90’ların ortasından beri internetin önemli bir bileşeni olan üçüncü taraf çerezler internetin tozlu sayfalarındaki yerini almaya hazırlanıyor. Bu durum pazarlama profesyonellerinin yanıtlaması gereken bazı soruları ortaya çıkarıyor.
Üçüncü taraf çerezler 2017’de Apple’ın iOS 11 ve macOS High Sierra yazılımlarını yayımlamasından sonra tehdit altında kaldı. Her iki işletim sistemi de Safari’nin Akıllı Takip Önleme sistemini içeren tarayıcılarla gelirken, bu sistem, kullanıcı deneyimi açısından önemli olmadığını düşündüğü tüm çerezleri otomatik silmeye başladı. Bir yıl sonra Mozilla da üçüncü taraf çerezleri otomatik engelleyen Firefox sürümünü yayımladı.
Bu adımların ardından dünyanın en popüler tarayıcılarından ikisini üreten şirketler üçüncü parti çerezleri düşman olarak resmederken, bunları Google gibi büyük bir rakipleri karşısında da önemli bir skor elde etmiş oldular.
2019 yılı ağustos ayında arama motoru devi, Privacy Sandbox adını verdiği internet için açık gizlilik standartlarını duyurdu.
Bu standartlar reklam verenlere veri odaklı gelir kapıları açmaya devam ederken, kullanıcıların beklentilerine paralel şekilde internet gizliliğini de korumayı amaçlıyordu.
Proje kapsamında Chrome tarayıcılarda üçüncü taraf çerezlerin kullanımı 2022 yılına kadar bitecek.
Privacy Sandbox reklamverenlere nasıl imkanlar sunacak?
Privacy Sandbox’ın geliştirme süreci devam ederken, geçtiğimiz aylarda daha belirgin bir şekle kavuştu. Bu sistemden reklam verenler üçüncü taraf çerezler yerine, geliştirilmekte olan beş API’den birini kullanabilecek. Privacy Sandbox API’lerı reklamverenlere üçüncü taraf çerezleri tartışılır kılan kişisel olarak tanımlanabilen veriler yerine dönüşümler (conversion) ve dönüşüm özellikleri (conversion attributions) gibi temel işlemler hakkında toplu veri sağlayacak. Bu sayede toplanan bilgilerin kişisel veriler kullanılarak kişisel internet kullanıcılarının izlenmesine gerek olmaksızın reklamcılara yeterli veriyi sağlaması umuluyor.
Kişiselleştirilmiş reklam deneyimleri ortadan kalkacak mı?
İnterneti üçüncü taraf çerezler olmadan düşünmek zor.
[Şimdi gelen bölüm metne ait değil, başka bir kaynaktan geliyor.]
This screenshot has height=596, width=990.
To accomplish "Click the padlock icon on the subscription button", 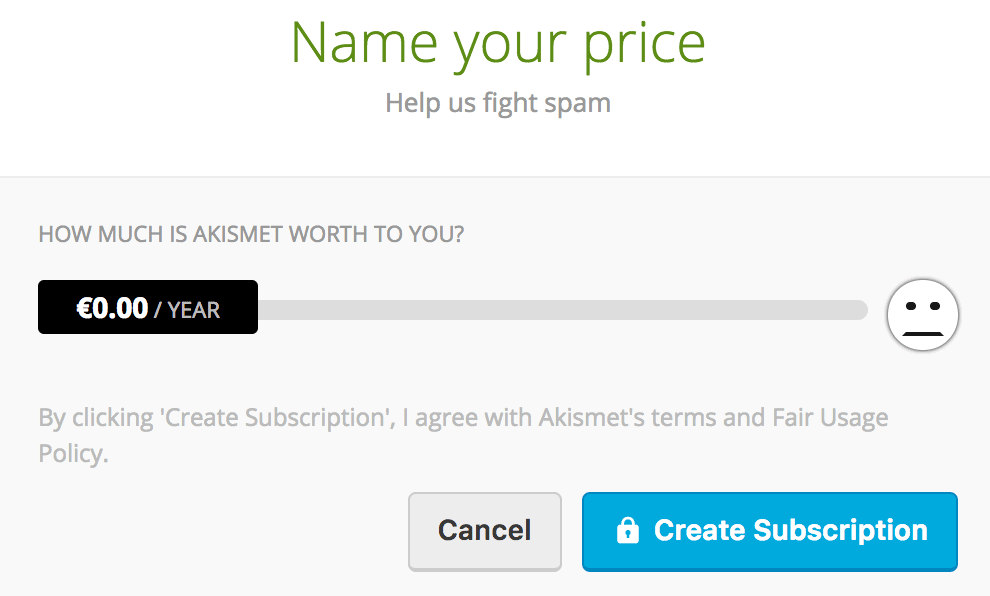I will (x=628, y=530).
Ne de olsa bu teknoloji 90’lardan bu yana bizimle ve internet pazarlamasının yanı sıra, kullanıcı deneyimi açısından da kritik bir rol oynuyor.
Ancak isteseler de istemeseler de pazarlamacıların üçüncü taraf çerez ya da diğer kişisel verileri içeren takip yöntemlerine giderek daha az bağımlı hale gelmesi akıllıca olacaktır. Bu birkaç oyuncunun üçüncü taraf çerezleri kullanmayı gelecekte bırakacağı tarzından bir durum değil. Gerçek birçoğunun bunu halihazırda yaptığı, hatta Google’ın bile siteler arası takibin önüne geçmek için bu yönde adım attığı.
Chrome geliştiricilerinin parmak izi eşleme gibi modern dijital dünyada yeri olmayan tekniklerin kullanımının önüne geçmek için çalışma yürüttüklerine ilişkin haberler de görülüyor. Bu durum pazarlama profesyonellerinin yanıtlaması gereken birkaç soruyu ortaya çıkarıyor. Üçüncü parti çerezler ya da buna benzer teknolojileri kullanmadan çok kanallı pazarlama hunilerini (funnel) nasıl takip edeceğiz? Reklam firmaları anonimleştirilmiş verilere geçildiğinde reklamverenlere aynı kalitede veri aktarmayı nasıl sağlayacak? Kişiselleştirilmiş reklam deneyimleri ortadan kalkacak mı?
Bu sorular pazarlama uzmanlarının üçüncü taraf çerezlerin kullanılmadığı bir gelecek için halihazırda düşünmeye başlaması gereken sorular. Nihayetinde internet yalnızca birinci taraf çerezlerin kullanıldığı bir ortam haline gelirse bundan en karlı çıkacak olanlar büyük şirketler olacaktır.